| WHAT TO PRODUCE |
Copy all the data exactly, except the pictures.

(Stored items)
-*-*-

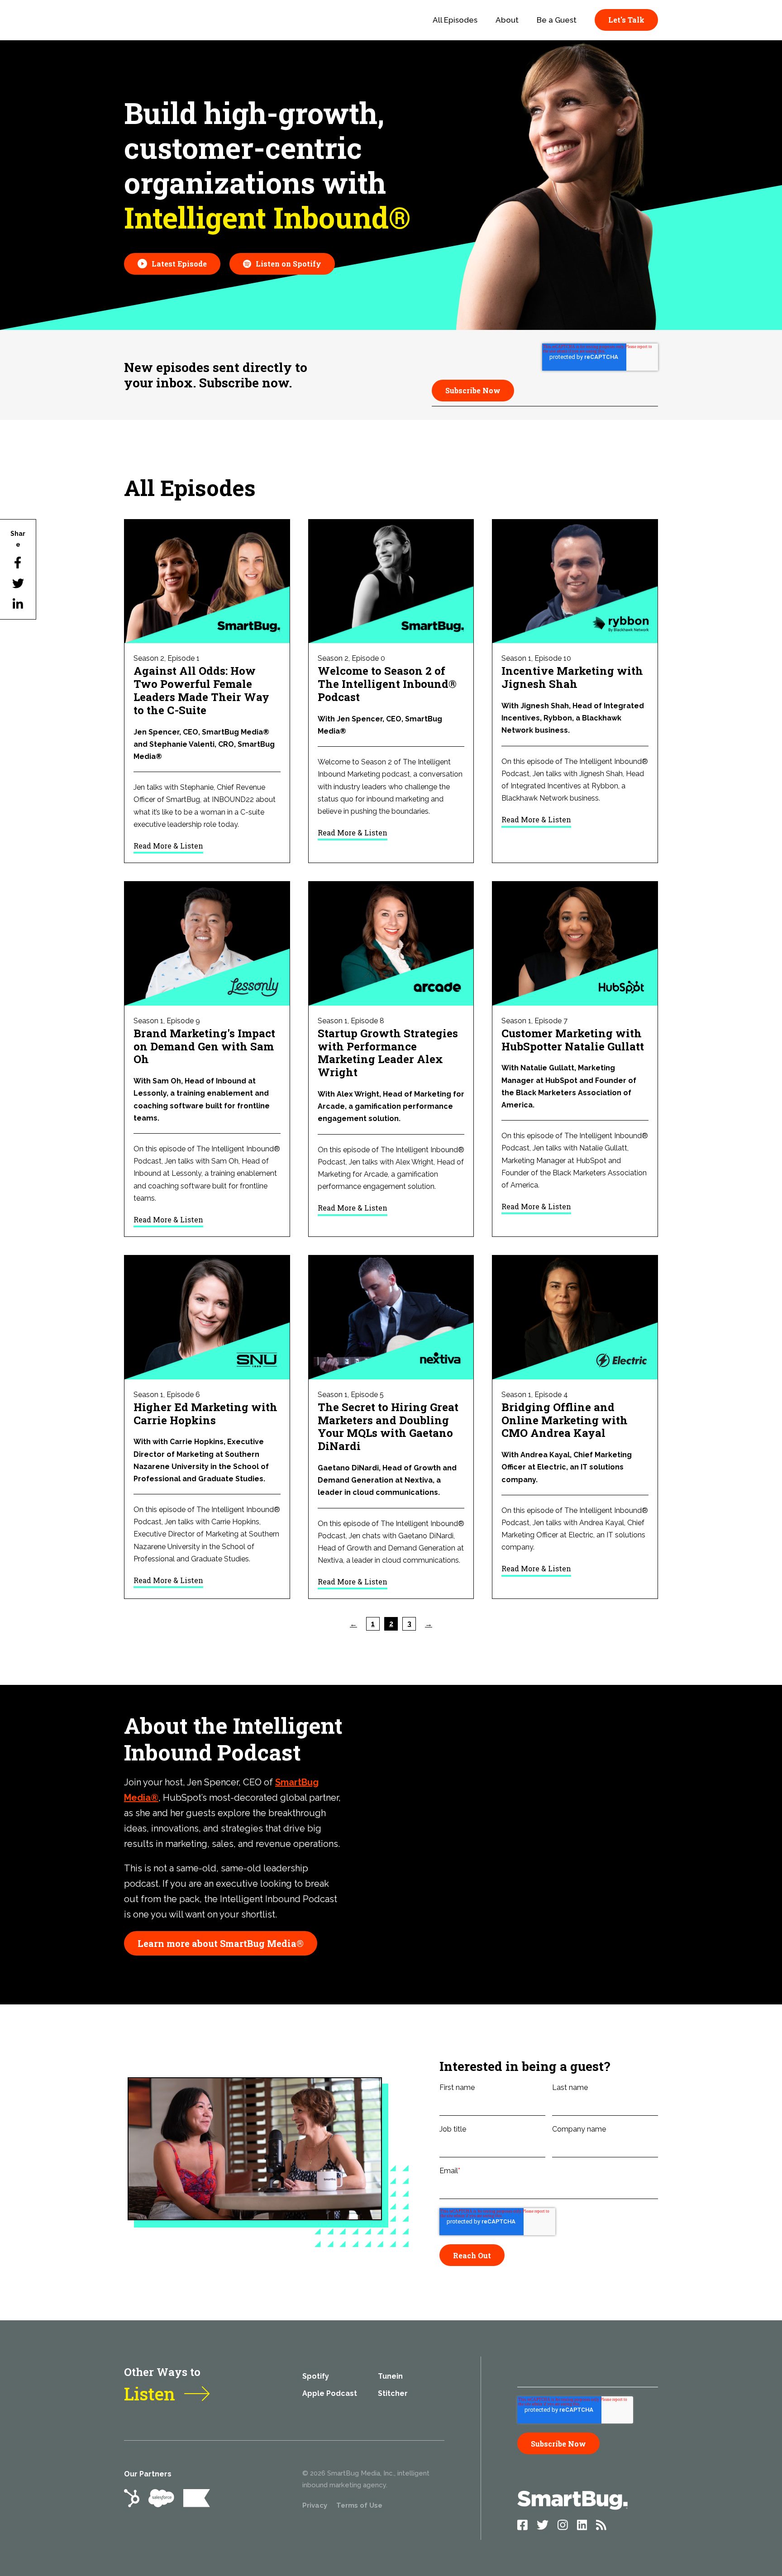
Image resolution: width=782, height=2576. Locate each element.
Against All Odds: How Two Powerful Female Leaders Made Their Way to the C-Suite (201, 690)
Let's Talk (626, 19)
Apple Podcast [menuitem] (329, 2393)
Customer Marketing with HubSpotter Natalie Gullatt (572, 1040)
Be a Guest (557, 19)
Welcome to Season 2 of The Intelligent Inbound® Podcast (387, 683)
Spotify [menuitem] (315, 2376)
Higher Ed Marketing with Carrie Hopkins (205, 1413)
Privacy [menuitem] (314, 2505)
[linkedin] (18, 604)
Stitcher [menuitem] (393, 2393)
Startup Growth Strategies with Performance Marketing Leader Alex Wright (388, 1052)
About (507, 19)
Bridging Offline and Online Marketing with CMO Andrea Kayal (564, 1420)
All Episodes (455, 19)
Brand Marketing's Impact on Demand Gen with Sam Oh (204, 1046)
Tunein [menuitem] (390, 2376)
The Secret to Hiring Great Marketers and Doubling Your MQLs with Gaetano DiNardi (388, 1426)
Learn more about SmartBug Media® (221, 1943)
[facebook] (17, 562)
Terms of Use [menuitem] (359, 2505)
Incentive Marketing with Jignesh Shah (572, 677)
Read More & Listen (168, 845)
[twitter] (18, 583)
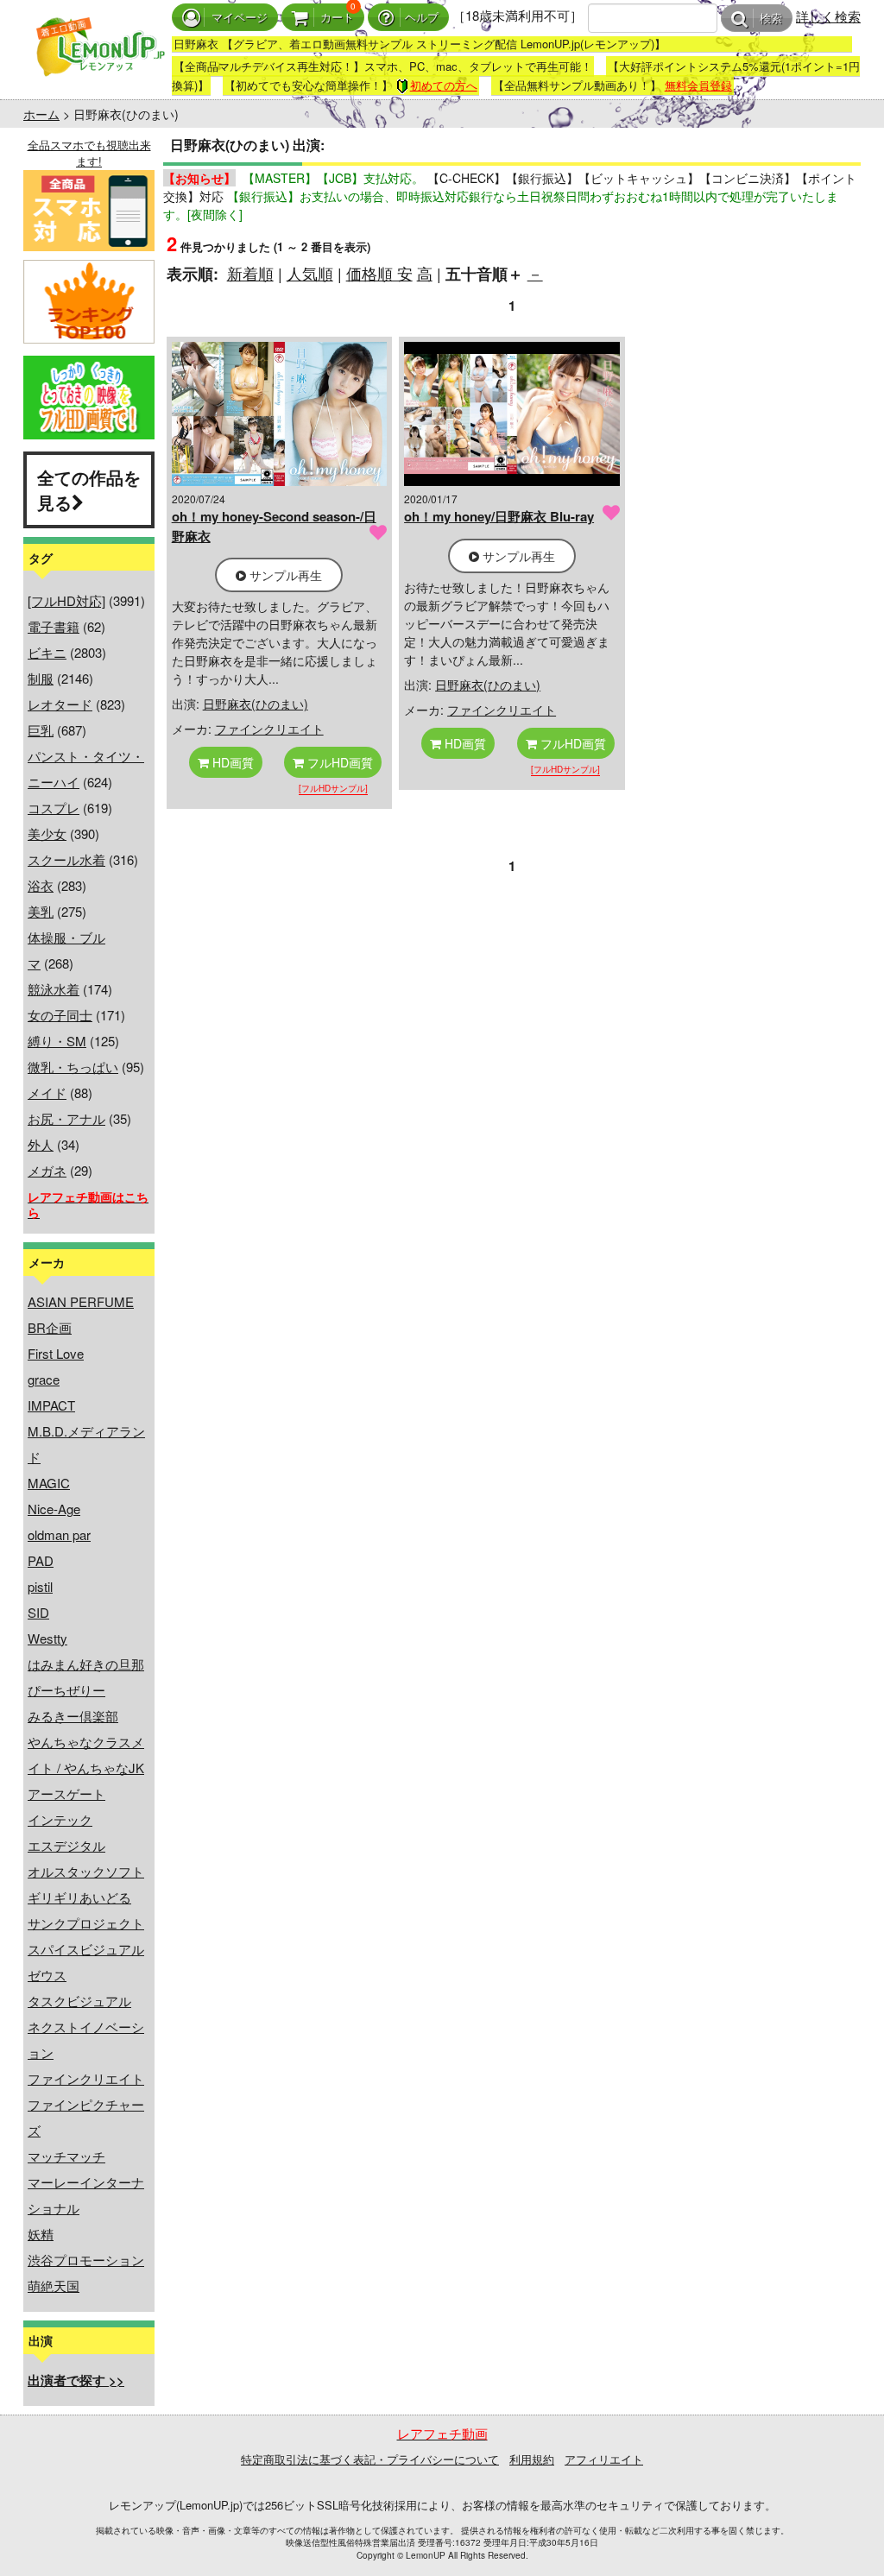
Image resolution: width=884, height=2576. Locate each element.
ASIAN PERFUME (81, 1301)
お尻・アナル (66, 1118)
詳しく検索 (828, 16)
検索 (771, 18)
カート (337, 17)
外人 (41, 1144)
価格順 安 (379, 273)
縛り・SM (57, 1041)
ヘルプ (422, 17)
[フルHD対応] (66, 600)
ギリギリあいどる (79, 1897)
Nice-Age (54, 1509)
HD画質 (231, 762)
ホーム (41, 114)
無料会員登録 (698, 85)
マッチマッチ (66, 2156)
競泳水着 (53, 989)
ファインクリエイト (86, 2078)
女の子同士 (60, 1015)
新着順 (250, 273)
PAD (41, 1560)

-*-*-

| RESPONSE FOR THIS EXERCISE |
Image resolution: width=782, height=2576. Locate each element.
Against All Odds: How Two Powerful Female Leaders Made Their Way to the C-Suite (201, 690)
Let's Talk (626, 19)
Apple Podcast [menuitem] (329, 2393)
Customer Marketing with HubSpotter Natalie Gullatt (572, 1040)
Be a Guest (557, 19)
Welcome to Season 2 of The Intelligent Inbound® Podcast (387, 683)
Spotify [menuitem] (315, 2376)
Higher Ed Marketing with Carrie Hopkins (205, 1413)
Privacy [menuitem] (314, 2505)
[linkedin] (18, 604)
Stitcher [menuitem] (393, 2393)
Startup Growth Strategies with Performance Marketing Leader Alex Wright (388, 1052)
About (507, 19)
Bridging Offline and Online Marketing with CMO Andrea Kayal (564, 1420)
All Episodes (455, 19)
Brand Marketing's Impact on Demand Gen with Sam Oh (204, 1046)
Tunein [menuitem] (390, 2376)
The Secret to Hiring Great Marketers and Doubling Your MQLs with Gaetano DiNardi (388, 1426)
Learn more about SmartBug Media® (221, 1943)
[facebook] (17, 562)
Terms of Use [menuitem] (359, 2505)
Incentive Marketing with Jignesh Shah (572, 677)
Read More & Listen (168, 845)
[twitter] (18, 583)
Image resolution: width=884, height=2576. Locate each element.
ASIAN PERFUME (81, 1301)
お尻・アナル (66, 1118)
詳しく検索 (828, 16)
検索 (771, 18)
カート (337, 17)
外人 (41, 1144)
価格順 安 (379, 273)
縛り・SM (57, 1041)
ヘルプ (422, 17)
[フルHD対応] (66, 600)
ギリギリあいどる (79, 1897)
Nice-Age (54, 1509)
HD画質 (231, 762)
ホーム (41, 114)
無料会員登録 (698, 85)
マッチマッチ (66, 2156)
競泳水着 (53, 989)
ファインクリエイト (86, 2078)
女の子同士 (60, 1015)
新着順 (250, 273)
PAD (41, 1560)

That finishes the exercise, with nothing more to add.